(Records for this exercise)
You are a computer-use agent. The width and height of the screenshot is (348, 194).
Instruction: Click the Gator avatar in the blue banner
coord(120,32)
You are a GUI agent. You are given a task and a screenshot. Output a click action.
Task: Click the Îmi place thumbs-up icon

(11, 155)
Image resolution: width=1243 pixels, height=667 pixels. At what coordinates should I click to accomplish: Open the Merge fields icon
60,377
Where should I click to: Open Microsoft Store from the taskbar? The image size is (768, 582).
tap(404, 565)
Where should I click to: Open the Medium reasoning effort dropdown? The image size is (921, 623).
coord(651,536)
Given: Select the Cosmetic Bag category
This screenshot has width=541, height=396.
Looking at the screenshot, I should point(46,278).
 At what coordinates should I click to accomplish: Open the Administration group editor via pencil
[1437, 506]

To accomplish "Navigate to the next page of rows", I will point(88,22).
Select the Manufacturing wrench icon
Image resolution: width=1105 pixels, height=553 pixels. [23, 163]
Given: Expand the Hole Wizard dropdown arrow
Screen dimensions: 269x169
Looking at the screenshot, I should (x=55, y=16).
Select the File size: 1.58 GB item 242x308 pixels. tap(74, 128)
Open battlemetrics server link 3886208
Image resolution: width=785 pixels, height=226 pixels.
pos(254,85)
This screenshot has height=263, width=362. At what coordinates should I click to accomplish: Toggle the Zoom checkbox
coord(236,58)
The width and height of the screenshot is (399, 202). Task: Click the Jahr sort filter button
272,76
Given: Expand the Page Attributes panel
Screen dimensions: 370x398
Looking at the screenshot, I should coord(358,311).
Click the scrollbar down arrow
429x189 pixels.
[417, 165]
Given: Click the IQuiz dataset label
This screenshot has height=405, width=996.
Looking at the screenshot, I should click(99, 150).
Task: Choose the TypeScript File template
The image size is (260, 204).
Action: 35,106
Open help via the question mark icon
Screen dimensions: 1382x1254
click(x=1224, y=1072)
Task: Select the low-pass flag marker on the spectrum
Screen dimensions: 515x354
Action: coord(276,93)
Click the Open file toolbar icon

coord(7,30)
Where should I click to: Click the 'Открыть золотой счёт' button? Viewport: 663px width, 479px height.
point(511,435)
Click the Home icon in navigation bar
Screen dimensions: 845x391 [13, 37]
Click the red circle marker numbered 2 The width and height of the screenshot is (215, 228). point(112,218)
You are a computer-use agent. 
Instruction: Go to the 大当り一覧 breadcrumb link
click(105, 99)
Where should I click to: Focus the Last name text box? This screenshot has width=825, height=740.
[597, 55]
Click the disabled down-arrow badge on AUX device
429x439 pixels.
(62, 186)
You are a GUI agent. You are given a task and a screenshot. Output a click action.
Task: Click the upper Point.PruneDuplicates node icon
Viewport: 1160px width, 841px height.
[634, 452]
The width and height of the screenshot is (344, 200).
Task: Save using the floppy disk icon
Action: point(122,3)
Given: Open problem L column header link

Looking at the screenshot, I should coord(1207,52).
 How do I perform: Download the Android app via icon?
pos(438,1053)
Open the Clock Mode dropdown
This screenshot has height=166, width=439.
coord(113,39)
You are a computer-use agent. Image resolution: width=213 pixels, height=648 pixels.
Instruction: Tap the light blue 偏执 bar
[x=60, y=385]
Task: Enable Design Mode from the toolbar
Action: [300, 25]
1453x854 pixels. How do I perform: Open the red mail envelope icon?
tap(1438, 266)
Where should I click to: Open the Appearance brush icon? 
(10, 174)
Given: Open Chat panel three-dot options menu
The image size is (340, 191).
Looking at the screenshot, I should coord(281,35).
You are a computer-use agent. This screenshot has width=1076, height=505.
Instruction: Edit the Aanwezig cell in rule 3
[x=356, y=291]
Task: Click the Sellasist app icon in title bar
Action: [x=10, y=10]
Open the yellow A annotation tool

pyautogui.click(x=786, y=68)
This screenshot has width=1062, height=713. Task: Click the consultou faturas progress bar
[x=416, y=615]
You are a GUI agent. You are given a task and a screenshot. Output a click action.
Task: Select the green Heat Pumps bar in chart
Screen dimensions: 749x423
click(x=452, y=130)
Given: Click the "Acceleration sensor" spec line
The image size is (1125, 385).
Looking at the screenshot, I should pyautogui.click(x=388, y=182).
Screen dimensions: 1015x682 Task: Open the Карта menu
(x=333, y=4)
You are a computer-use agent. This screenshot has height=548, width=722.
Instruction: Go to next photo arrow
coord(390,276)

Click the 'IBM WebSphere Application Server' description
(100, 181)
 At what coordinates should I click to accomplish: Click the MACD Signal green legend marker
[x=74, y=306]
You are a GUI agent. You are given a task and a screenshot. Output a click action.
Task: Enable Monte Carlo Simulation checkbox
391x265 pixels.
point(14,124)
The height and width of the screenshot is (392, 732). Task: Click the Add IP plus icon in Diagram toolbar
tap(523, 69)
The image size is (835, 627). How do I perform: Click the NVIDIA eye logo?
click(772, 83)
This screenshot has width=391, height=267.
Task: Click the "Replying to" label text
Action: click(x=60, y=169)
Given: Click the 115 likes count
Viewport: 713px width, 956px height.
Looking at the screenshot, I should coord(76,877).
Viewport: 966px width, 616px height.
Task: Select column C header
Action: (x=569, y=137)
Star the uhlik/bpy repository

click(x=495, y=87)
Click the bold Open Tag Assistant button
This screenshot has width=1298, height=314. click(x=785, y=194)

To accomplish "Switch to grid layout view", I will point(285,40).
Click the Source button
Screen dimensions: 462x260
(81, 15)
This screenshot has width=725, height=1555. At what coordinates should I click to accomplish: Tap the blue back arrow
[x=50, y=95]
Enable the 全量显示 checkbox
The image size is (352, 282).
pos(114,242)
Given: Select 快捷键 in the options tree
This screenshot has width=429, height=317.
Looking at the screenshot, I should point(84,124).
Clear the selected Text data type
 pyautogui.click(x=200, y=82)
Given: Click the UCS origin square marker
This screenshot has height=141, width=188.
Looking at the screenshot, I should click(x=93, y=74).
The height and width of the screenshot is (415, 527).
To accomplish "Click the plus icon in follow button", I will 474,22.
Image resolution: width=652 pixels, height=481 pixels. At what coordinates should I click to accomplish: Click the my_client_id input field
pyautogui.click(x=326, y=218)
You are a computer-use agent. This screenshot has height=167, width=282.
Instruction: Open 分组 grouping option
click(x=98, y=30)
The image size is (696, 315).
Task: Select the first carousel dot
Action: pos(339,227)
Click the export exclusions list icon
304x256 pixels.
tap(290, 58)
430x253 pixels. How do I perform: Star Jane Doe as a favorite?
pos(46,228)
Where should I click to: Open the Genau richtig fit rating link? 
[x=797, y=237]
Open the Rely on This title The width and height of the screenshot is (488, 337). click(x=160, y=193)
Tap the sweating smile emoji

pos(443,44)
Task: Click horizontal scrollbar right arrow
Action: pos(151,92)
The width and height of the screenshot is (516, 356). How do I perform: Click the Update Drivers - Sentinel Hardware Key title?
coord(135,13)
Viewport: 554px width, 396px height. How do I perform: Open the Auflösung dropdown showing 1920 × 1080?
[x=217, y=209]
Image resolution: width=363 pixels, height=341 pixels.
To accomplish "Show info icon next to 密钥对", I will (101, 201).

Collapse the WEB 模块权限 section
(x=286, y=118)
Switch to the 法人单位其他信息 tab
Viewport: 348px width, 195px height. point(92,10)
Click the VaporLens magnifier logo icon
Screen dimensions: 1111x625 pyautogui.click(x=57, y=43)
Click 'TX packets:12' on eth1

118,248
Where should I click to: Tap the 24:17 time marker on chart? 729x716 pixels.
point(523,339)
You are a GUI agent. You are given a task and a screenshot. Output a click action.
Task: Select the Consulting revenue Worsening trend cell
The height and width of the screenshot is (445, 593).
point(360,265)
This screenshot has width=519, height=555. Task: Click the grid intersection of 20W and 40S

(Required action)
All lines of the records above that contain the word "will" are to be copied out.

(Result of this exercise)
To accomplish "Navigate to the next page of rows", I will point(88,22).
To accomplish "Switch to grid layout view", I will point(285,40).
To accomplish "Click the plus icon in follow button", I will 474,22.
To accomplish "Show info icon next to 密钥对", I will (101, 201).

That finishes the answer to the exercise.